*To be done*.
In the records between the lines holding "626x574 pixels. At" and "pos(1006,157)", inclusive, switch every "icon" to "symbol" and give back those lines alone with nothing else changed.

=== Entries shown ===

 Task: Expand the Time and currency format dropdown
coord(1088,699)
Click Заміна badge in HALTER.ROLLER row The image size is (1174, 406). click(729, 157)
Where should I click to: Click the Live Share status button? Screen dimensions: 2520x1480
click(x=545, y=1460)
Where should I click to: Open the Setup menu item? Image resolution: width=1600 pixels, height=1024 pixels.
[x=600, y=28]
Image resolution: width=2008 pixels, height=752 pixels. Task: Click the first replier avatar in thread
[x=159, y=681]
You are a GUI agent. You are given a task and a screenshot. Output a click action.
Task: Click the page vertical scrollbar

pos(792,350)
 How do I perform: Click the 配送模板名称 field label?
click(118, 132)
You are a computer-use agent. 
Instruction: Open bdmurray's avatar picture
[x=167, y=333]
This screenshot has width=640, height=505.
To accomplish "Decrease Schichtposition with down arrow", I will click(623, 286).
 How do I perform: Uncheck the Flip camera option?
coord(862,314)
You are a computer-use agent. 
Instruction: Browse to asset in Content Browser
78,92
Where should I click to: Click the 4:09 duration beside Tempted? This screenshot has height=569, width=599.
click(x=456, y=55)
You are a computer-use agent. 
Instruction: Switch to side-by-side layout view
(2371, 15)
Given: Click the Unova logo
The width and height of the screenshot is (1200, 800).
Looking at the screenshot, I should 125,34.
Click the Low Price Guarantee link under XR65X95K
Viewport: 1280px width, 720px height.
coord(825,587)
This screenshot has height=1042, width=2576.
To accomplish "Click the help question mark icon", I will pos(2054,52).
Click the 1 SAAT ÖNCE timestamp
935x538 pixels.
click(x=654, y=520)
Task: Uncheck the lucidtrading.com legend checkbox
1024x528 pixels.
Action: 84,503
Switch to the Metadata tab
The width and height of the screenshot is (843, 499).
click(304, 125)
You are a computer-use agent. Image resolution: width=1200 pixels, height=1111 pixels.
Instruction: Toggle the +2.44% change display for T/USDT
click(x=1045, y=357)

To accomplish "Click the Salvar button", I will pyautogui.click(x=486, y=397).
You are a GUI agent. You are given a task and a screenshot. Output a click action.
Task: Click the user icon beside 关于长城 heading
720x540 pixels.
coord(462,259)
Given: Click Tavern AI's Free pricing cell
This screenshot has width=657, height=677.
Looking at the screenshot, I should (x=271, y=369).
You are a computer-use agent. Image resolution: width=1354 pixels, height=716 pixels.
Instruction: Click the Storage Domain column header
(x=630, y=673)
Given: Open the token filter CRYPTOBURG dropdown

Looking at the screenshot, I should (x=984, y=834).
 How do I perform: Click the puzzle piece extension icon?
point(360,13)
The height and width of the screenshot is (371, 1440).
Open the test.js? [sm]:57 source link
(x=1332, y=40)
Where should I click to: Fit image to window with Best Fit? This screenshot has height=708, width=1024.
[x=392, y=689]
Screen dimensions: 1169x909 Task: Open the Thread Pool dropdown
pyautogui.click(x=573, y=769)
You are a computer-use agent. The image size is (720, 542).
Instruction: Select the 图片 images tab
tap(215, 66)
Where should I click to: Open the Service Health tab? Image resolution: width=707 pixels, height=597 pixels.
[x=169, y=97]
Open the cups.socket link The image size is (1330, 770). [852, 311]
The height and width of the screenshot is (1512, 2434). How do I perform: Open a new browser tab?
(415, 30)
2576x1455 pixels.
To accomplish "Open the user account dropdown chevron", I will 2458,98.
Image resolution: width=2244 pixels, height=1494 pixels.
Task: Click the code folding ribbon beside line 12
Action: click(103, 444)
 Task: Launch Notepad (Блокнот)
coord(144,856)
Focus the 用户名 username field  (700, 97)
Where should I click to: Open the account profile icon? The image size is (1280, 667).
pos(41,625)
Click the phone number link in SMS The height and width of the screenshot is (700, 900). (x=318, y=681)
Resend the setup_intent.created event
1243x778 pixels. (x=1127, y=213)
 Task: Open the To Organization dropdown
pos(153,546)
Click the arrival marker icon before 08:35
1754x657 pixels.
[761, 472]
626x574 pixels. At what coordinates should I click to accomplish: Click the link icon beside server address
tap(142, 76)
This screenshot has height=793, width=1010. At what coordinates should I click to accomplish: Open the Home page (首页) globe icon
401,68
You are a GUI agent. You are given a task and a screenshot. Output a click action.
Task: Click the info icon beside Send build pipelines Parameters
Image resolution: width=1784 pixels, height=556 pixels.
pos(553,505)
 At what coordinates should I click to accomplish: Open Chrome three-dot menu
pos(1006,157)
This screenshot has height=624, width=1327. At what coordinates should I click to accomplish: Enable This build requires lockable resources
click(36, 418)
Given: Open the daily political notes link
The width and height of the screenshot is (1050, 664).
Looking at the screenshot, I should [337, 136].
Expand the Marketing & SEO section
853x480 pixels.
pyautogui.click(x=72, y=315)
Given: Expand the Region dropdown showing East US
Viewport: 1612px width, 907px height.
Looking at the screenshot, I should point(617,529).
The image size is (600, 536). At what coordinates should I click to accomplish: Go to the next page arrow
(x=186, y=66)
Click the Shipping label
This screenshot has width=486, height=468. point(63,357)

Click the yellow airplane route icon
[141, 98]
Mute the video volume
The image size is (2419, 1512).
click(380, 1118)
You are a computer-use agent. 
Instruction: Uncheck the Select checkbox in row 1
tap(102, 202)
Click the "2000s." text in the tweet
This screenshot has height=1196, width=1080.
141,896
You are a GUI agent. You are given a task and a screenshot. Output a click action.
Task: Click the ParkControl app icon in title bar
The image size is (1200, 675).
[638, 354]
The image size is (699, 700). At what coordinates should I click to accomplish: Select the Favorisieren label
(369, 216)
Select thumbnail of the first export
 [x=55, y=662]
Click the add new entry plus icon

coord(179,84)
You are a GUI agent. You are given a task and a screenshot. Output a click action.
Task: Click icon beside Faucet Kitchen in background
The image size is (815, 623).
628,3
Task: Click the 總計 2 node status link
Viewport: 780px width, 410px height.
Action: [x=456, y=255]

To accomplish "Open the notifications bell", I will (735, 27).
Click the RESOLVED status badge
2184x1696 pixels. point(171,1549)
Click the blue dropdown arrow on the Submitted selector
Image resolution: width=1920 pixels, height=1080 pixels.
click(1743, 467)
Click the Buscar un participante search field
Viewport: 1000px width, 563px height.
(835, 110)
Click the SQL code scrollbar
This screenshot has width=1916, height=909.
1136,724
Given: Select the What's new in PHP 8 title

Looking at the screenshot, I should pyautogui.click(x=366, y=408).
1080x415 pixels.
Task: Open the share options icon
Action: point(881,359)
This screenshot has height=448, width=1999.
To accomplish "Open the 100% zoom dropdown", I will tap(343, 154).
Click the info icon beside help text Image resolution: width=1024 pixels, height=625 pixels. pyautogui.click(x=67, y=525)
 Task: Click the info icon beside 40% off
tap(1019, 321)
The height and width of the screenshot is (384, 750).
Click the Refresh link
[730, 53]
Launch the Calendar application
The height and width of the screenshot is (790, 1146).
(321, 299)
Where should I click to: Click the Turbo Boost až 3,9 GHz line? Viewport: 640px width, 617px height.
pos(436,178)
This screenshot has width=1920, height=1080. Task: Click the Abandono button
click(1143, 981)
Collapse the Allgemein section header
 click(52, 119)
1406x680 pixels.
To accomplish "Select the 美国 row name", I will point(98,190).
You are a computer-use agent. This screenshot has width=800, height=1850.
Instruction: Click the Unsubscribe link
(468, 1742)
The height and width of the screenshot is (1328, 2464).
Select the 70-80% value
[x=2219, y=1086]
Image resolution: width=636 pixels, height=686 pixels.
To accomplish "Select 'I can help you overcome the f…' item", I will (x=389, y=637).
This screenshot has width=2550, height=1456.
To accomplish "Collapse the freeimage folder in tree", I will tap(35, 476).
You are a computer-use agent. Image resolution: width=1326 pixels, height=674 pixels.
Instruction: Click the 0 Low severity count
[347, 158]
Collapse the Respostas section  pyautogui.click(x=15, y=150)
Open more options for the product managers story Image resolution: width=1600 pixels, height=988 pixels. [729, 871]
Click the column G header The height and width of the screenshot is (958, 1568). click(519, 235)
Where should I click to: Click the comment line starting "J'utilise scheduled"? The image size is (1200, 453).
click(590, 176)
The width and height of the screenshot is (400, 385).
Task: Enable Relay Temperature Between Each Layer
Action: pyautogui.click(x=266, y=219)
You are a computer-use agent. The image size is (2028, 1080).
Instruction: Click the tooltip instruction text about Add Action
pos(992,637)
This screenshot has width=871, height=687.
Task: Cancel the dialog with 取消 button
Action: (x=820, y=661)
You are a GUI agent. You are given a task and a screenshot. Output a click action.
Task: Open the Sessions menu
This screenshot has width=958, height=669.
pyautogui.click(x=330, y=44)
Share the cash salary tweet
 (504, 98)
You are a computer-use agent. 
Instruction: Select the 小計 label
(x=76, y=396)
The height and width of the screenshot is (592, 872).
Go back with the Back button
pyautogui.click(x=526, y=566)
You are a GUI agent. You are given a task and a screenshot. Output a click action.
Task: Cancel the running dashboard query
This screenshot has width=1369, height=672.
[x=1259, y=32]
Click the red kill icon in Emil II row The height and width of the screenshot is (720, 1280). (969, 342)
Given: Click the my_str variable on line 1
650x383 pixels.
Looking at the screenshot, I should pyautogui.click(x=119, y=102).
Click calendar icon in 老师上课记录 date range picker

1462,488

===

*Written response*.
626x574 pixels. At what coordinates should I click to accomplish: Click the link symbol beside server address
tap(142, 76)
This screenshot has height=793, width=1010. At what coordinates should I click to accomplish: Open the Home page (首页) globe symbol
401,68
You are a GUI agent. You are given a task and a screenshot. Output a click action.
Task: Click the info symbol beside Send build pipelines Parameters
Image resolution: width=1784 pixels, height=556 pixels.
pos(553,505)
 At what coordinates should I click to accomplish: Open Chrome three-dot menu
pos(1006,157)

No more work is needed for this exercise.